South Africa coach aware of risks in playing Ghana

Published on: 29 July 2010

Newly-appointed South Africa coach Pitso Mosimane has conceded that he was well aware that he was taking a huge risk by playing against World Cup quarter-finalists Ghana in his first match in charge.

Bafana Bafana face the Black Stars at Soccer City on August 11 and Mosimane said he was "facing a baptism of fire".

"It would have been easy for me to run away and ask the South African Football Association (Safa) to get me weak opponents in my first game in charge," he said.

"It would have been far easier to do that. I know that a friendly game against a team like this represents a huge risk because this is Ghana we are talking about here.

"But that is not what I am about and I was never going to know where we are as a team if we played against weak sides. How would I move forward with this team if I did not play against strong opposition?"

It remains to be seen who will manage Bafana ahead of this encounter after Dennis Mumble, who served as acting team manager during the World Cup, indicated yesterday that he was finally attending to many of the projects within Safa that he had to put on hold during the tournament.

"All of my other projects came to a virtual standstill and I am trying to address them right now," the Safa director of planning and development said.

"If I am needed, I can only be available short term because I can no longer be available full time. The difficulty is that I had always indicated that I would only be there until after the World Cup."

This means Mosimane has had to do the job himself but he insisted yesterday that it was not a burden.

The problems around the team manager notwithstanding, Mosimane has a very little time on his hands to prepare the national team for a match that will capture the imagination of the public.

South Africans adopted the Ghanaians during the World Cup after the continent’s other representatives - SA, Nigeria, Algeria, Cote d’Ivoire and Cameroon - all failed to get beyond the first round of the global showpiece.

It took Uruguay to finally end Ghana’s dream of becoming the first African team to reach the semifinals of the World Cup when the South Americans won a tense penalty shoot-out 4-2 at the selfsame Soccer City earlier this month.

Mosimane said while he had no problem playing against Ghana, he had concerns about having to play a friendly match so soon after the World Cup.

"In my opinion I don’t think that we should play this game because it is too soon after the World Cup.

"Imagine Spain having to play a friendly on the same date after winning the World Cup only a few weeks ago. Imagine that."

Mosimane said he had other problems as he did not know what shape some of his players would be in when they arrived back in SA for the assignment.

Some of the players have not been training, while some are trying to secure transfers to greener pastures after putting themselves on the shopping window during the World Cup.

Even those who are with their clubs are nowhere near match fitness as it is still off-season in many countries around the world.
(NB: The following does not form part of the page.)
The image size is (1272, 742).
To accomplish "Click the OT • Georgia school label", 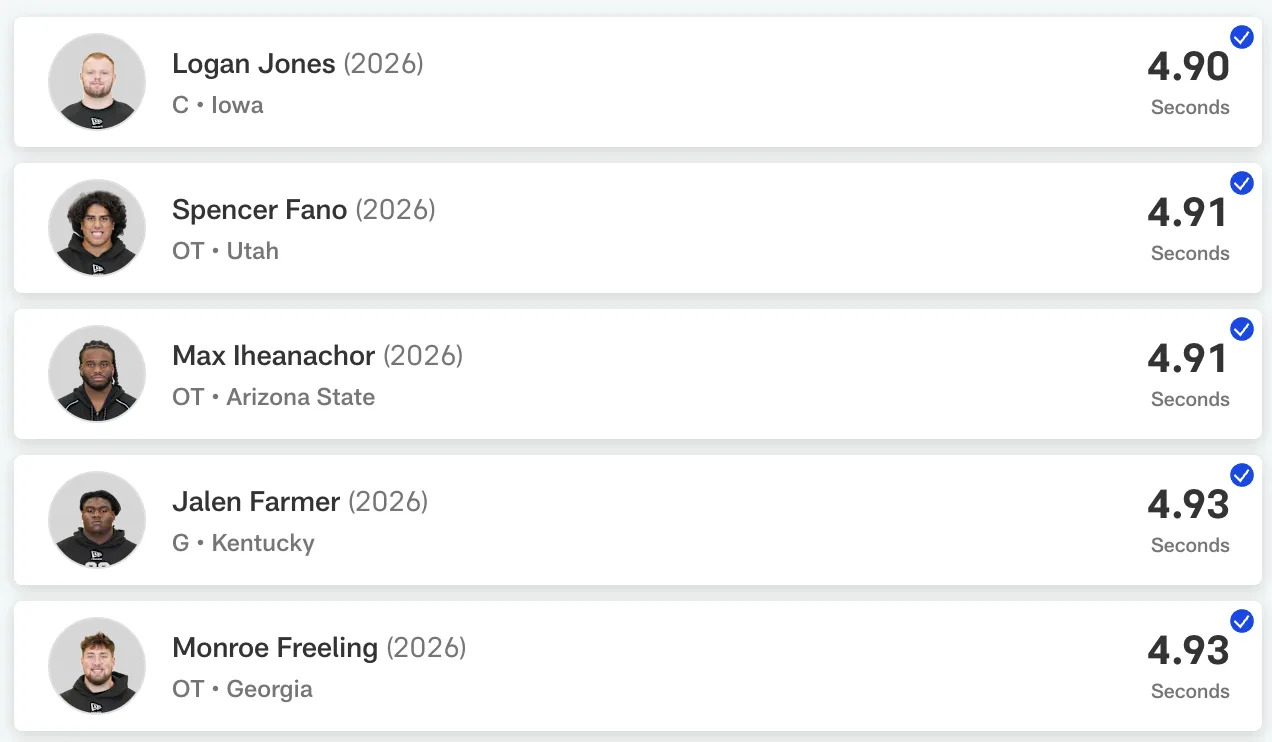I will tap(242, 689).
"But I have never been one to complain and I suppose Ghana have the problems that we have."

The nation’s soccer lovers are crossing their fingers that Ghana bring something close to the side that performed so brilliantly in SA during the World Cup.

But with nothing to play for and with this friendly just weeks after the global contest, cynics are already predicting that the Black Stars will probably send their reserve side.